- [TASK SET]:
- A) Translate this sentence from the Polygon post into Spanish: "The validator is the program that reads the test and reports whether it corresponds to the condition of a problem or not."
- B) Continue the post about validators and checkers in the Polygon system, picking up after its final sentence.
::: PAGE TEXT :::
Good afternoon, Codeforces!
Today I'll tell you about a new feature of Polygon system, which is used to prepare all Codeforces rounds. Of course the system is open to any user – many contests for other competitions and training camps are prepared there.
Two key elements of a problem, besides the author's solution, tests and statements, are two programs: the validator and the checker.
The validator is the program that reads the test and reports whether it corresponds to the condition of a problem or not. Validators must be absolutely formal – a validator validates a test if and only if it meets the conditions of the problem and can be safely added to the test set. You can easily write validators using the testlib.h library. Sometimes authors neglect validators (which never happens during the Codeforces contests) and it threatens the validity of tests. Since the Codeforces contests contain hacks, the importance of correct validator greatly increases. Naturally, all the hacks are validated before reaching a contestant’s solution. Most tasks have relatively simple validators, but when a problem contains additional conditions (for example, that there is a solution for the test), then the complexity of the validator is greatly increased.
The checker is the program that receives the test, the output of the participant’s code, the output of the jury’s code and determines the correctness of the participant’s output. Unfortunately, errors in the checker often lead to serious consequences. Not all problems let you simply compare the solutions. For example, in problem 234H - Merging Two Decks the checker uses a Cartesian tree. If the problem statement requires a certificate, then it’s a good idea to write the checker in the concept of readAnswer(ans)/readAnswer(ouf). You can easily write checkers using the testlib.h library.
::: DATA SHOWN :::
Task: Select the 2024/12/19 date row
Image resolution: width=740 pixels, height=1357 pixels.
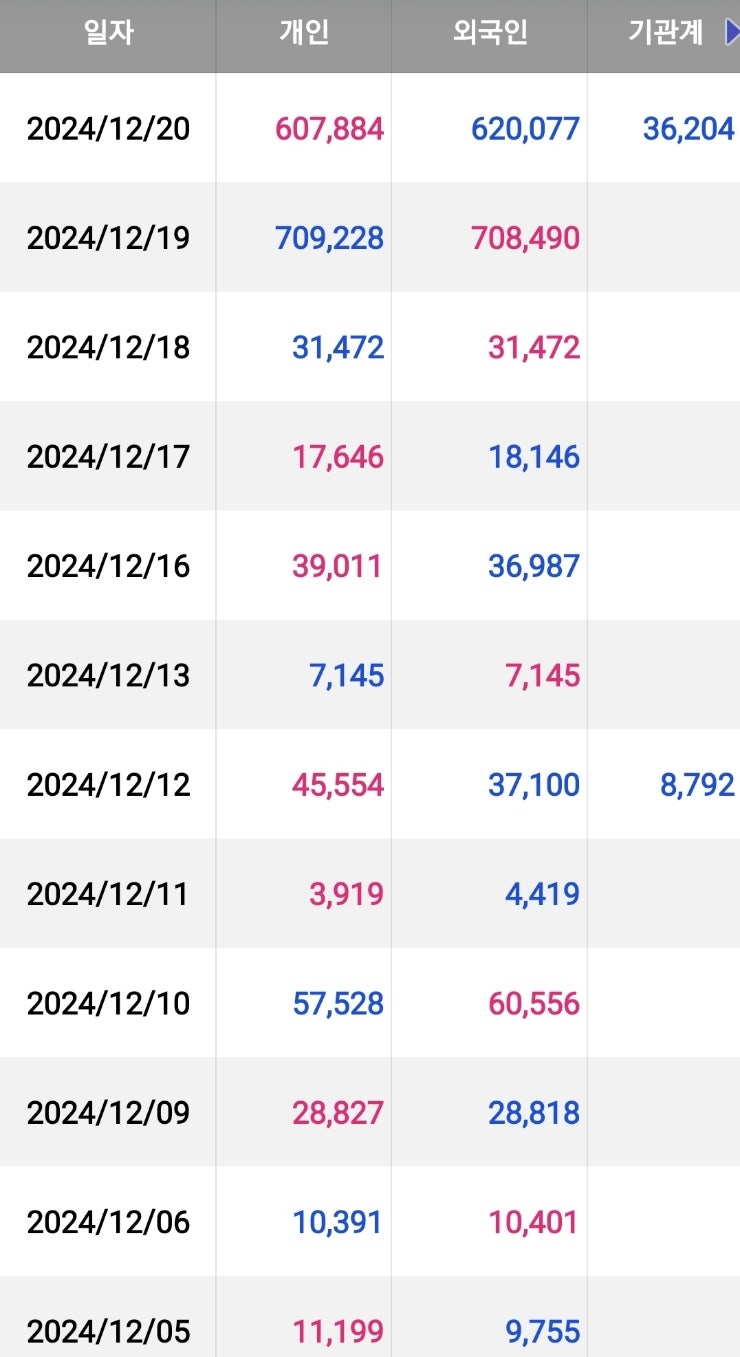Action: pyautogui.click(x=108, y=238)
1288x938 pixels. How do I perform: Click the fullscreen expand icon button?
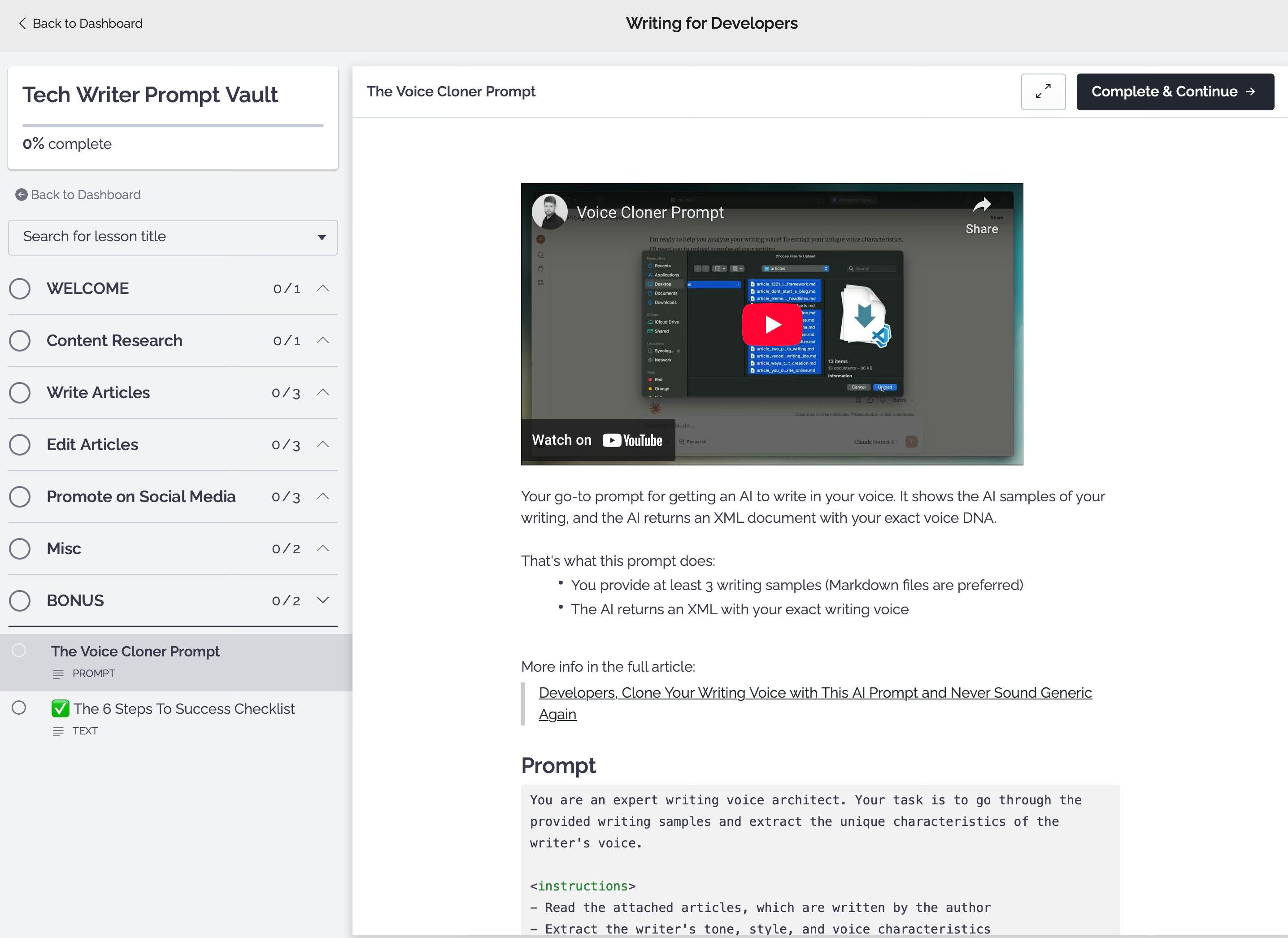pyautogui.click(x=1043, y=91)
:::
- [WRITTEN RESPONSES]:
- A) El validador es el programa que lee el test e informa si corresponde o no a la condición de un problema.

- B)
Testing of these programs usually takes place either manually from the command line or indirectly — by adding wrong solutions and temporarily adding of non-valid tests. In fact, the authors often neglect to test checkers and validators. This method of testing is inconvenient, and the tests are not saved. When there are two authors cooperating, a co-author cannot view the tests, on which the validator/checker were tested, or restart them after the correction of the validator or checker.
The updated version of Polygon has improved immensely! We’ve made a convenient means for testing the validator and the checker.
Tests for the test validator
This tool is now available in the Polygon. The tests are displayed on the Validator page. You can easily add multiple tests at once, separated by a special marker. For each added test indicate the expected validator verdict (valid or invalid). You can also run these tests for review. The validator tests are a full part of the problem and go to the problem pack. For this reason, we’ve updated the problem.xml format, here is an example of a more detailed description of the validator (elements binary and testset are optional):
<validator> <source path="files/v.cpp" type="cpp.g++"/> <binary path="files/v.exe" type="exe.win32"/> <testset> <test-count>2</test-count> <input-path-pattern>validator-tests/%02d</input-path-pattern> <tests> <test verdict="valid"/> <test verdict="invalid"/> </tests> </testset> </validator>
If the validator has no tests, you will receive the traditional Polygons warning.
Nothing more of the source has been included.